> [Data in this exercise]:
______________________________

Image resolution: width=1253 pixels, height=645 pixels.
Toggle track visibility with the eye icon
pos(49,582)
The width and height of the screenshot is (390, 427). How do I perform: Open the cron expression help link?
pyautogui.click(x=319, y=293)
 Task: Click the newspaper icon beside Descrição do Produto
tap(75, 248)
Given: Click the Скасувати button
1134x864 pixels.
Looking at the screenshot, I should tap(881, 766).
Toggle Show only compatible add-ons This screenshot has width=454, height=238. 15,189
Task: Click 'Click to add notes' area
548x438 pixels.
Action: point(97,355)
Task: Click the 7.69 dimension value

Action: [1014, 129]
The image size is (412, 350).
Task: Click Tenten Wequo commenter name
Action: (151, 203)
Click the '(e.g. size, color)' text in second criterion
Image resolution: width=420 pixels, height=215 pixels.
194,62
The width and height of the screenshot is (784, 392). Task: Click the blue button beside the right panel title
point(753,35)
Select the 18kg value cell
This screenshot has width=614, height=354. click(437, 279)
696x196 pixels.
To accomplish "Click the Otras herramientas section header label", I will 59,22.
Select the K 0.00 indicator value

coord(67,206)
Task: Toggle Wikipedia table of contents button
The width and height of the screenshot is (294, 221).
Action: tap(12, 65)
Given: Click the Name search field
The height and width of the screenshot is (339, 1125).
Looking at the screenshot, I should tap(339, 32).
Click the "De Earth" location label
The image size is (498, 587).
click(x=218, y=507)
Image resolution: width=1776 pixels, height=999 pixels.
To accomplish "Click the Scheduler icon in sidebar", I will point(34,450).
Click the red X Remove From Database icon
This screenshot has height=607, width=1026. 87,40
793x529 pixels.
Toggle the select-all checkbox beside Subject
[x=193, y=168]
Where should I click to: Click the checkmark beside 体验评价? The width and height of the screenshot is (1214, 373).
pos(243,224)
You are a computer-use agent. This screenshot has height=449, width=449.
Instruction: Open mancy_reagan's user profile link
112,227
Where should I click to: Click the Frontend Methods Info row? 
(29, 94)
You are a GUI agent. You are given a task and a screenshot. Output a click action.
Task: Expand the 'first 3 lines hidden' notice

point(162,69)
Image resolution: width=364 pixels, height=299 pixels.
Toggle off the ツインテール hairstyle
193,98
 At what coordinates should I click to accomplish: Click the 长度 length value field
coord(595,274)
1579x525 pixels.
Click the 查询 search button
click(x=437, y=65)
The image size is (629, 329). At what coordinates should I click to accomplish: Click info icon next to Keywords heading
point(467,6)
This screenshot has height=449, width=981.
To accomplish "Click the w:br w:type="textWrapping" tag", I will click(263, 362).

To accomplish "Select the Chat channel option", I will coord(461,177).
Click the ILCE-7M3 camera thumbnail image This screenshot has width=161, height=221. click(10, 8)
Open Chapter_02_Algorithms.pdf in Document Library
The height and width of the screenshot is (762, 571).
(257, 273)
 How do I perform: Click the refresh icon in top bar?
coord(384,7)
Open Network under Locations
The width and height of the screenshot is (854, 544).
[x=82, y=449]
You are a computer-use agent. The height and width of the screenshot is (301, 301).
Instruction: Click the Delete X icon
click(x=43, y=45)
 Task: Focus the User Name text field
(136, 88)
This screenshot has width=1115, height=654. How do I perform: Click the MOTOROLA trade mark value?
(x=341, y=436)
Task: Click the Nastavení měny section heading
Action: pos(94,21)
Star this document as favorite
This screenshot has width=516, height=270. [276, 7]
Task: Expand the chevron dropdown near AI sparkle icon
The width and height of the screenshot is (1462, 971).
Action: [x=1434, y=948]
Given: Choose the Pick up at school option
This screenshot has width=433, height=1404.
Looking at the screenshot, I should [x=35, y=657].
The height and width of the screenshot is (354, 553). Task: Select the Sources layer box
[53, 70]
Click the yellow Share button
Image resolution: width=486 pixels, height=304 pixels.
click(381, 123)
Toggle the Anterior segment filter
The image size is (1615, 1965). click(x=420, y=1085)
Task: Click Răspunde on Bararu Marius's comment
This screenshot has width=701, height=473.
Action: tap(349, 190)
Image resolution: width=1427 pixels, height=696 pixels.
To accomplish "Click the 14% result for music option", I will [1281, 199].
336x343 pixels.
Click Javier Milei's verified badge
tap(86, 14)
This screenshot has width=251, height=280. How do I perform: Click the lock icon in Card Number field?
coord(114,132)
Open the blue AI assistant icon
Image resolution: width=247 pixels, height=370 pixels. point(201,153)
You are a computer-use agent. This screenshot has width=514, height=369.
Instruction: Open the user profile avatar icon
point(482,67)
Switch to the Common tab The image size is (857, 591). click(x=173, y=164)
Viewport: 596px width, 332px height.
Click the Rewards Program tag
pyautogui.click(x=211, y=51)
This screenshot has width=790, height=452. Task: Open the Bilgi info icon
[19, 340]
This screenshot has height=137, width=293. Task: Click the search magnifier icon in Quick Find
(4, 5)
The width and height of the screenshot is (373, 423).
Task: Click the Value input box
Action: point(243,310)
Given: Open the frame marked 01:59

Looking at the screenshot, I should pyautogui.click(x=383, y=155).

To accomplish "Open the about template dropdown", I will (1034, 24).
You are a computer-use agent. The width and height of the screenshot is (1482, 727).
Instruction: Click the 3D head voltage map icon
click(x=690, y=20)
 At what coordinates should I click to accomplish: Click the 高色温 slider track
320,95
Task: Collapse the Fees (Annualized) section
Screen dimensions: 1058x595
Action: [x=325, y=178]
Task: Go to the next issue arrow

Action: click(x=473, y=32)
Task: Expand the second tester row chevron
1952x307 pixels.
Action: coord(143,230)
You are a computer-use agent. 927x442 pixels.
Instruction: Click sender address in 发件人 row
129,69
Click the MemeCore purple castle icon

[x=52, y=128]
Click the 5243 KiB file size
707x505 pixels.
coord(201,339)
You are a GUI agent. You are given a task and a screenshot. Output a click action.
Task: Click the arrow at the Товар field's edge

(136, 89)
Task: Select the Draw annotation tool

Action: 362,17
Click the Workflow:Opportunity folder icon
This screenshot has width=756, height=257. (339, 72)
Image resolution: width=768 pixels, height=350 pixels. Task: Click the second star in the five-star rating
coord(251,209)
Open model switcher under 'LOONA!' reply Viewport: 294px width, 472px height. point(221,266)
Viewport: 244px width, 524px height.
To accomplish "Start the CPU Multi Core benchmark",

______________________________

> [About this exercise]:
Copy out every line from the records that has the word "label".

> [Solved exercise]:
To accomplish "Click the Otras herramientas section header label", I will 59,22.
Click the "De Earth" location label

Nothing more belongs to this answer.